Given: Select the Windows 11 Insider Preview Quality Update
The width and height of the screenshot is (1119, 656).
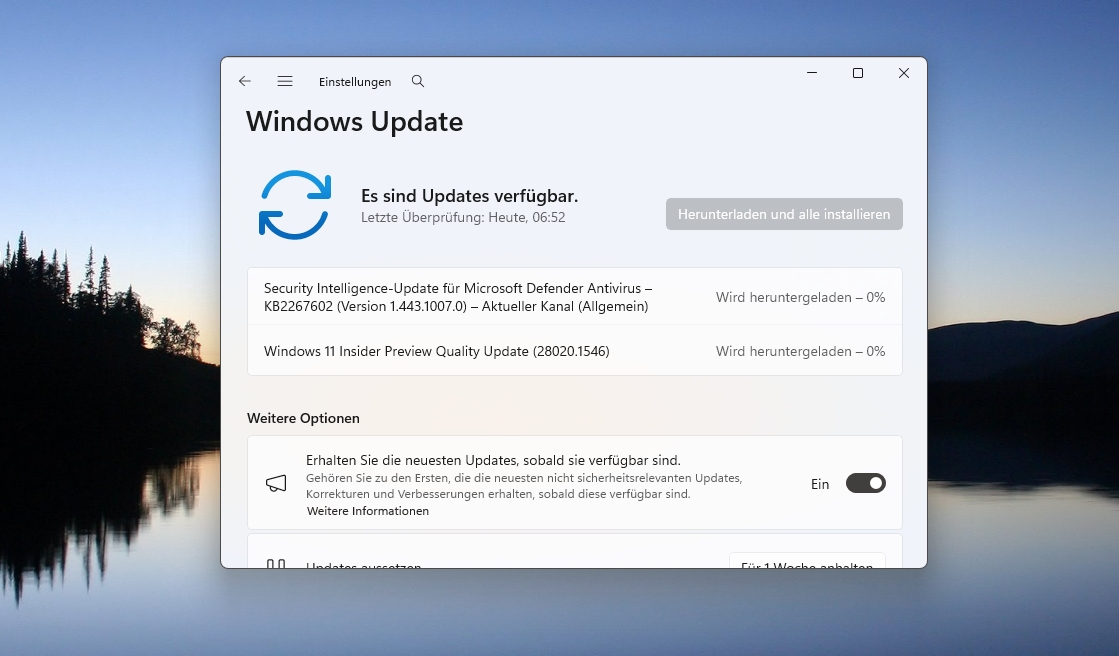Looking at the screenshot, I should (436, 351).
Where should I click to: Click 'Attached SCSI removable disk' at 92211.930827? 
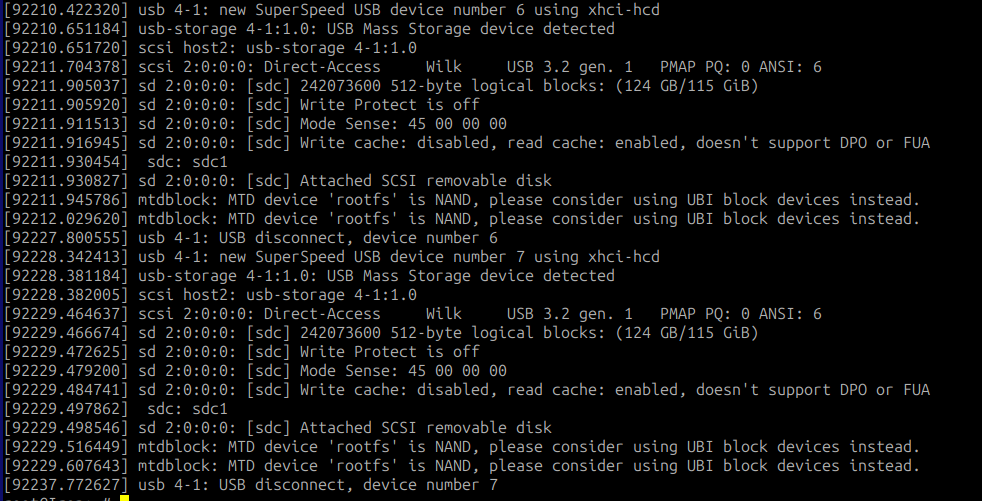426,181
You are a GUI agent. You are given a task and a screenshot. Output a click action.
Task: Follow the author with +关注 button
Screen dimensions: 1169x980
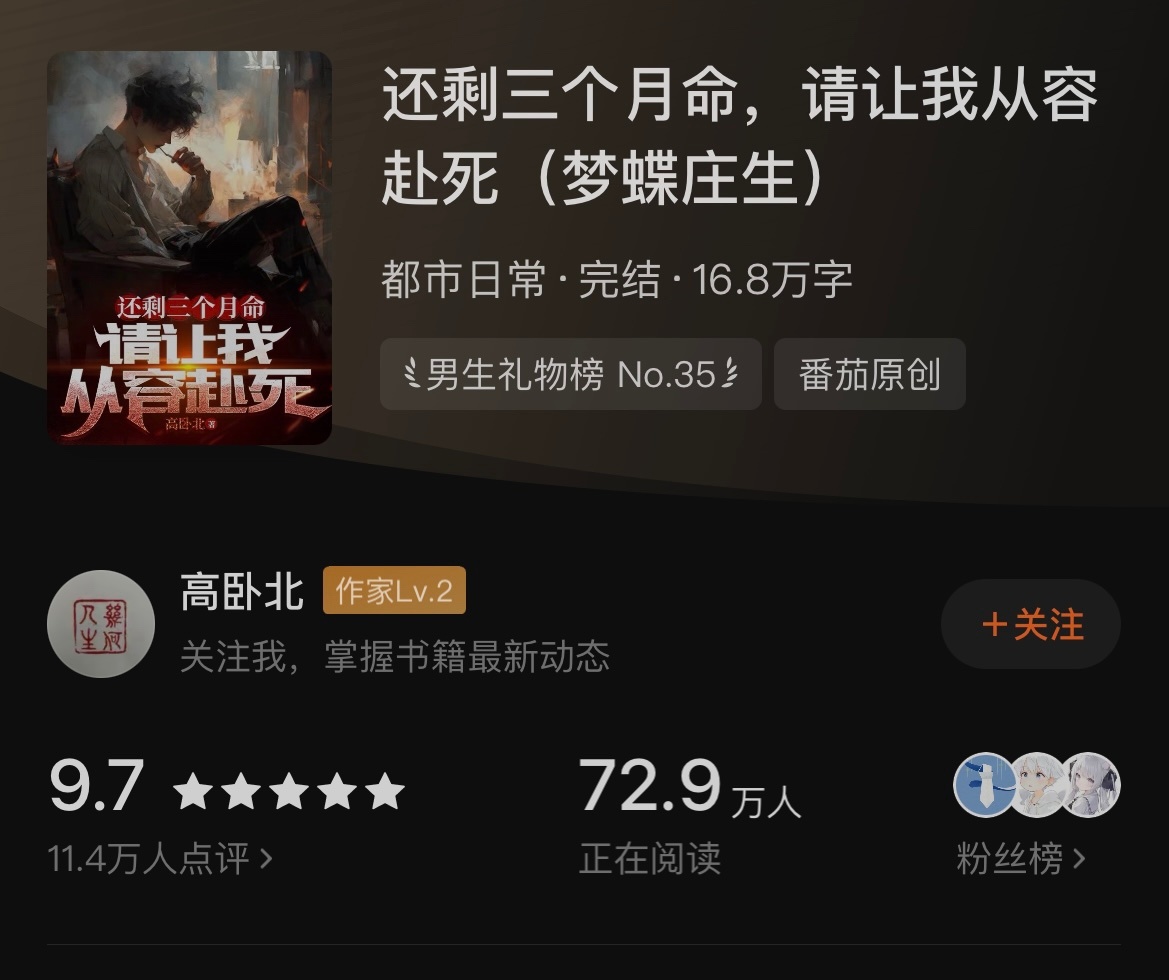[x=1031, y=624]
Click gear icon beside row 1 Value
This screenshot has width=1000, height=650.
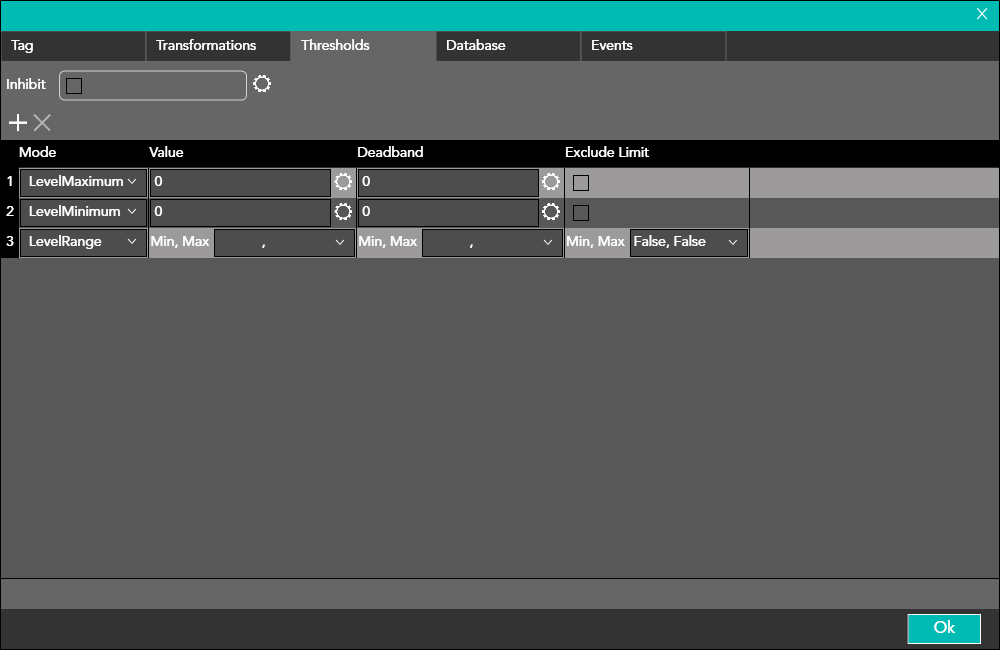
###
Only the lines from the one with "Where should I" through the end of the listing above should be output, exactly as written and with no pictures.

◆ REPLY TO THE TASK ◆
Where should I click to: Click 'Attached SCSI removable disk' at 92211.930827? 
426,181
You are a GUI agent. You are given a task and a screenshot. Output a click action.
Task: Follow the author with +关注 button
Screen dimensions: 1169x980
[x=1031, y=624]
Click gear icon beside row 1 Value
This screenshot has width=1000, height=650.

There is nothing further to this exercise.